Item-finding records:
---

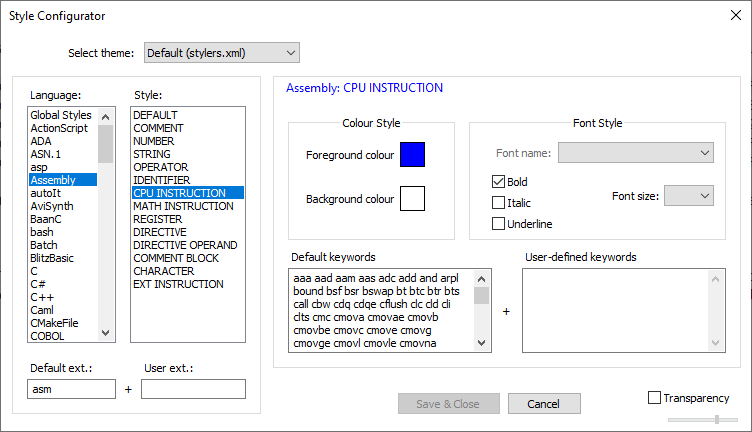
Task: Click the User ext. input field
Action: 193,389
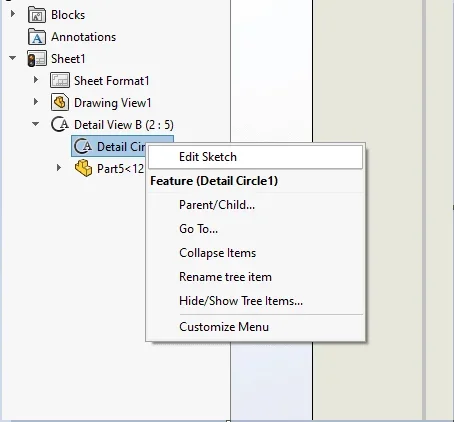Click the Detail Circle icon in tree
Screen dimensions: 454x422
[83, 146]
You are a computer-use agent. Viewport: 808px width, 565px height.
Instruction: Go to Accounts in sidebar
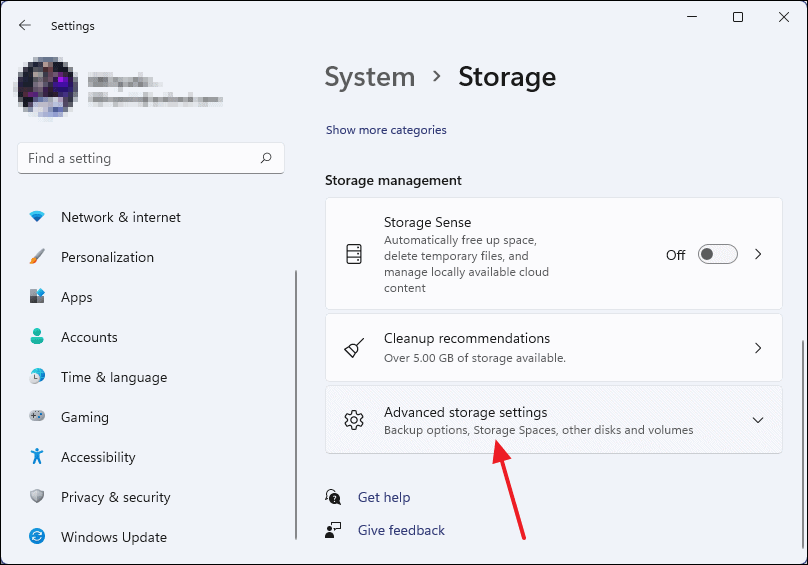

---

Rewrite all of the material above, swapping "sidebar" for "navigation menu" and keeping everything else the same. Leave the pictures out of your answer.

Solution for this task:
Task: Click the User ext. input field
Action: 193,389
Click the Detail Circle icon in tree
Screen dimensions: 454x422
[83, 146]
You are a computer-use agent. Viewport: 808px width, 565px height.
Instruction: Go to Accounts in navigation menu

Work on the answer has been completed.